Когда она принесла завтрак, она была тщательно одета. На ней была свободная рубашка, задраенная доверху. Она заявила, что мне пора начинать сидеть прямо, и сунула мне за спину ворох подушек. Она изменилась. Она смотрела на что угодно, лишь бы не на меня. Поставила поднос с бутербродами и кофе на простыню передо мной, сказала: крикнешь, если что, — и ушла.
Поев, я решил не звать Соню: на этот раз ей будет позволено навестить меня по собственному почину. Я поставил чашку с блюдцем на столик, а поднос уронил на пол, она наверняка слышала грохот. Потом изловчился и вытащил подушки из-за спины. И теперь лежал и ждал, уже долго, но она не шла. Я подумал, что не спросил ее о матери. И что когда я поправлюсь, то стану жить один. Чтобы весь дом был в моем распоряжении, и никто не спрашивал, когда я ушел, когда вернулся, что делал, — чтоб не таиться.

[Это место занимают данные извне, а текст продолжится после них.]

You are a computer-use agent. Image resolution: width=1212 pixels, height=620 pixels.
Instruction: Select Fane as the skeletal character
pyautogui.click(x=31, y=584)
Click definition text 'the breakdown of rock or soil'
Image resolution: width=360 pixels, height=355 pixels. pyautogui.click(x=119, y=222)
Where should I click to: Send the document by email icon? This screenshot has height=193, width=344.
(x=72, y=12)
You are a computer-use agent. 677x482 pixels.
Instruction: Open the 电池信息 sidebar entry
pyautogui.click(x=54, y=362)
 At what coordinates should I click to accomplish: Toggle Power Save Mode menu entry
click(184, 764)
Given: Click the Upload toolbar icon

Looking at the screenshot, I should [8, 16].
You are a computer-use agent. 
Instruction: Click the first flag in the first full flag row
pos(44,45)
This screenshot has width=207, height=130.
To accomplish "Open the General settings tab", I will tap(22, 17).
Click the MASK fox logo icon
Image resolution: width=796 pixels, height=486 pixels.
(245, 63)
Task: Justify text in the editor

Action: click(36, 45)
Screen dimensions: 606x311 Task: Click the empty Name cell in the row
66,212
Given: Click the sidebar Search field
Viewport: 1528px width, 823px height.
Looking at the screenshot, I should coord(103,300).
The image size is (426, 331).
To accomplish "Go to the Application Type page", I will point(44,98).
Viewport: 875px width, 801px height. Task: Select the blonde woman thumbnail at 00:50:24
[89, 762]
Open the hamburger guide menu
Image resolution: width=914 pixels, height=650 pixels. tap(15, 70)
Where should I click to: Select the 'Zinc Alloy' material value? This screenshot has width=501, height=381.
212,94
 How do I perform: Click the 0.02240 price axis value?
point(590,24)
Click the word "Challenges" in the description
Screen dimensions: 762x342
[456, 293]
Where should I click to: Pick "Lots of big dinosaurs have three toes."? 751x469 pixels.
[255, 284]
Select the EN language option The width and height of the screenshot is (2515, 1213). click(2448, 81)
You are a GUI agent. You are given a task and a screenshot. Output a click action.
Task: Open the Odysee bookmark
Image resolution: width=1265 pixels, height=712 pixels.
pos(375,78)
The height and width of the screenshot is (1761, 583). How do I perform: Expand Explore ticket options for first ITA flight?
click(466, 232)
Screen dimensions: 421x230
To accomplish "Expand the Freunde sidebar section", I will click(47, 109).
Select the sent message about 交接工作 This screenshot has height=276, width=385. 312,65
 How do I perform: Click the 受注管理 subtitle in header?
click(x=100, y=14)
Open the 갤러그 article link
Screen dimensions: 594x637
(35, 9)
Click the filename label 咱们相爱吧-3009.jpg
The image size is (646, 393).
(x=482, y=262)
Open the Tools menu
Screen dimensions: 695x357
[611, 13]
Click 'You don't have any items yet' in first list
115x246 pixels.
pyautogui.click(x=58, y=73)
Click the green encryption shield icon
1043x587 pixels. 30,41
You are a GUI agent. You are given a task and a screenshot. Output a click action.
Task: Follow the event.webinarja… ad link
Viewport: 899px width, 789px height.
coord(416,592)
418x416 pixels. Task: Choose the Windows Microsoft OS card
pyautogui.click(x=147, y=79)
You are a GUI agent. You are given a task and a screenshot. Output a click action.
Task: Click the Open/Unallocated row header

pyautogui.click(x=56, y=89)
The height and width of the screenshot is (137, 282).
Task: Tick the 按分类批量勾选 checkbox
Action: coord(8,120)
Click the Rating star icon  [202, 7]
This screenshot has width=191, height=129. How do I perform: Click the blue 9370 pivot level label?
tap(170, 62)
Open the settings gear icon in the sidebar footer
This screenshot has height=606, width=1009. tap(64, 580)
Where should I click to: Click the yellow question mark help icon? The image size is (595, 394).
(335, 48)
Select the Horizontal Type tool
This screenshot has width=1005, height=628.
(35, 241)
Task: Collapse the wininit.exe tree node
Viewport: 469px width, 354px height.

Она все же пришла. Лекарство давно начало действовать и смягчило мой гнев. Я спросил, как там мама, Соня сказала: скоро встанет. Я думал, она в больнице, сказал я. Нет, все ушибы оказались нестрашными. Я поделился тем, что мать рассказала об отце. Сначала она уставилась на меня, точно не веря, потом вся оцепенела, даже взгляд, и сказала: какая… какая… дрянь! Меня потрясла столь сильная реакция, она же молодая современная девушка. Такое случается, сказал я. Она посмотрела на меня, как на придурка. Потом подняла поднос и поставила на него чашку и блюдце резкими злыми движениями. Только не говори маме, что ты знаешь, сказал я. Почему? — сказала она. Она просила не говорить тебе. Зачем же ты сказал? Я считал, что ты должна знать, сказал я. Зачем? — сказала она. Я не ответил, меня скребло раздражение, я тоже не выношу, когда меня ставят на место. Чтоб у нас была маленькая общая тайна, да? — спросила она таким тоном, который никак не мог мне понравиться. Да, сказал я, а почему бы и нет? Она прошлась по мне взглядом, на это ей потребовалось некоторое время, потом сказала: я думаю, мы ошиблись друг в друге. Жаль, сказал я и закрыл глаза. Я слышал, что она ушла и хлопнула дверью. Ее не затворяли с того дня, как меня привезли из госпиталя, и Соня знала, что это я попросил держать ее открытой. Я и так был зол, а эта выходка с дверью раззадорила меня того пуще. Тоже мне цаца, катись отсюда, без тебя обойдусь! — думал я. Не настолько я беспомощен, чтоб сносить что угодно. Я тебе ничего не сделал!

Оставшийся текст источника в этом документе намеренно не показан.